### Activity
In the entries below, which lines run from the one containing "Search (257, 89)" to the one containing "[Youtube] (578, 2031)"? Copy exactly those lines, ends included, and no others.

### Extracted information
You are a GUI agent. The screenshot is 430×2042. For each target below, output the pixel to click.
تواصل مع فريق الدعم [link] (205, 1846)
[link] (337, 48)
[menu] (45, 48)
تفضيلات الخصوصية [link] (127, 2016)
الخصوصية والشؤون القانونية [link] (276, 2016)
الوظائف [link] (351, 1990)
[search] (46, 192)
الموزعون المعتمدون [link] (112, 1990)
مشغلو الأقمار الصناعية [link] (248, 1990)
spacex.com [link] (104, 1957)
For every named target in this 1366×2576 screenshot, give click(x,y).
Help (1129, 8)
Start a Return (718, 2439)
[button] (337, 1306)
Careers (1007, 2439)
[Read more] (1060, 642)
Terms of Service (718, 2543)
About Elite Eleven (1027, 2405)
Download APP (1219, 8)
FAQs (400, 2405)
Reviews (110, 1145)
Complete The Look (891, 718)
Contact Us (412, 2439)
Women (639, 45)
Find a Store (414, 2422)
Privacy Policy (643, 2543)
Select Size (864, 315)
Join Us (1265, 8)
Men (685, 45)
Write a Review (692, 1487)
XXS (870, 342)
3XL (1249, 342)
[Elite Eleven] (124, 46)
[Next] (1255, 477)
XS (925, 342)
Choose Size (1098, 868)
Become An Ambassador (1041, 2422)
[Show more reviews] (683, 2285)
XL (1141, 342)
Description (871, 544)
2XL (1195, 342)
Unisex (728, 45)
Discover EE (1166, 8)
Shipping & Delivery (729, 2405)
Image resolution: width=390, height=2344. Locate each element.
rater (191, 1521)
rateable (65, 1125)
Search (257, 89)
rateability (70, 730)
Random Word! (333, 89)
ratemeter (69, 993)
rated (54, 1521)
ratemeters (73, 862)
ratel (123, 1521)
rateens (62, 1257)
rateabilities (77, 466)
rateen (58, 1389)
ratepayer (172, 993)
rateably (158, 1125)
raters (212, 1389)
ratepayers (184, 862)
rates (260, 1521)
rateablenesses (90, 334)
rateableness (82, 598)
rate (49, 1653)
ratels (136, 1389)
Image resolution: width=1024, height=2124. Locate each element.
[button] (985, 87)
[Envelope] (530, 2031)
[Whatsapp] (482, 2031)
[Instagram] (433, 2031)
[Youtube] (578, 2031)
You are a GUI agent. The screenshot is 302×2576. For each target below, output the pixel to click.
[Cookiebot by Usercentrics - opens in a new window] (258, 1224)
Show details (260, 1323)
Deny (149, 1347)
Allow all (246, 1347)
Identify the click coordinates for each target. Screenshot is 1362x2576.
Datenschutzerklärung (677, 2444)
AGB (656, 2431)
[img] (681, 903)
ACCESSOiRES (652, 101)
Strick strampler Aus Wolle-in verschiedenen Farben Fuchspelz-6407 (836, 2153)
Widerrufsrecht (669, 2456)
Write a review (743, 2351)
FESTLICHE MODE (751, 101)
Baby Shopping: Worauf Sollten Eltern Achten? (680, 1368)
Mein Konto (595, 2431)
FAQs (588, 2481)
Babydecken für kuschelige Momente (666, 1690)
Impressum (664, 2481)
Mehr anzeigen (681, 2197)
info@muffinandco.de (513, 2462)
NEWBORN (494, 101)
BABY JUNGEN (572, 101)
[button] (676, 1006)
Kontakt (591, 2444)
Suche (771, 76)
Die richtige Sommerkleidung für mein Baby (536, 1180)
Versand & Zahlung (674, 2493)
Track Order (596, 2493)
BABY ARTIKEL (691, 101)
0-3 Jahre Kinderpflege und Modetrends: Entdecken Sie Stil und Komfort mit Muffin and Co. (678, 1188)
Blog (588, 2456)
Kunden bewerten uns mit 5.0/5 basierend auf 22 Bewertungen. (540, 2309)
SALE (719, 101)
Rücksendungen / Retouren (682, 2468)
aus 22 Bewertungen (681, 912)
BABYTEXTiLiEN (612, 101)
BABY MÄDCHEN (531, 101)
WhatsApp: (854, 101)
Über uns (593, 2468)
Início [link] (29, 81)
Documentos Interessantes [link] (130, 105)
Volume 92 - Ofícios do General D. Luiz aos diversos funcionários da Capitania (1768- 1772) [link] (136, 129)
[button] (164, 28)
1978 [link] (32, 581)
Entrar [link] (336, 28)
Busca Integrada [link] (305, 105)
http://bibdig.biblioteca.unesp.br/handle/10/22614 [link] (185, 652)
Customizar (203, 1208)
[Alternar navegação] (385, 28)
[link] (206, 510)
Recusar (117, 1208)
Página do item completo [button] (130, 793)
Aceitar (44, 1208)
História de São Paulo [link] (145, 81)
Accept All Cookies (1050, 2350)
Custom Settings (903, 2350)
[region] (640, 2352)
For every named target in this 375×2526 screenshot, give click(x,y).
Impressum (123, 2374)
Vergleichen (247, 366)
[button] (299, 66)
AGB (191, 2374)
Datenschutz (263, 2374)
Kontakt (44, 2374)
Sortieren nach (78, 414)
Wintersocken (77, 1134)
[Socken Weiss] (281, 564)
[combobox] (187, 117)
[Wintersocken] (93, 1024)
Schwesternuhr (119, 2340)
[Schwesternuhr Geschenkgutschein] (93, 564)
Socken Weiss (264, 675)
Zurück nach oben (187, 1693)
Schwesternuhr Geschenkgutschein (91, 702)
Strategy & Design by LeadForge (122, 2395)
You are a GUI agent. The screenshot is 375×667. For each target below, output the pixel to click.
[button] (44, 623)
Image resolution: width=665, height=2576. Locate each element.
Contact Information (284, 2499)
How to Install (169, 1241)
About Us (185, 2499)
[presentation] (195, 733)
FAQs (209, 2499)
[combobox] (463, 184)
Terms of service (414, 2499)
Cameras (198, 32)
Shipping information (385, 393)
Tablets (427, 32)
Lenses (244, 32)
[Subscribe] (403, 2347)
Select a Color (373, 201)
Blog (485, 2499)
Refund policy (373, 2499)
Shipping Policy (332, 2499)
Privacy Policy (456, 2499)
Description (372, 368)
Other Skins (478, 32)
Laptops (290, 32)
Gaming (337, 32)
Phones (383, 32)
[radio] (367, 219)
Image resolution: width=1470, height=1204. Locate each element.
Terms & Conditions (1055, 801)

### Response below
Search (257, 89)
rateability (70, 730)
Random Word! (333, 89)
ratemeter (69, 993)
rated (54, 1521)
ratemeters (73, 862)
ratel (123, 1521)
rateens (62, 1257)
rateabilities (77, 466)
rateen (58, 1389)
ratepayer (172, 993)
rateably (158, 1125)
raters (212, 1389)
ratepayers (184, 862)
rates (260, 1521)
rateablenesses (90, 334)
rateableness (82, 598)
rate (49, 1653)
ratels (136, 1389)
Image resolution: width=1024, height=2124. Locate each element.
[button] (985, 87)
[Envelope] (530, 2031)
[Whatsapp] (482, 2031)
[Instagram] (433, 2031)
[Youtube] (578, 2031)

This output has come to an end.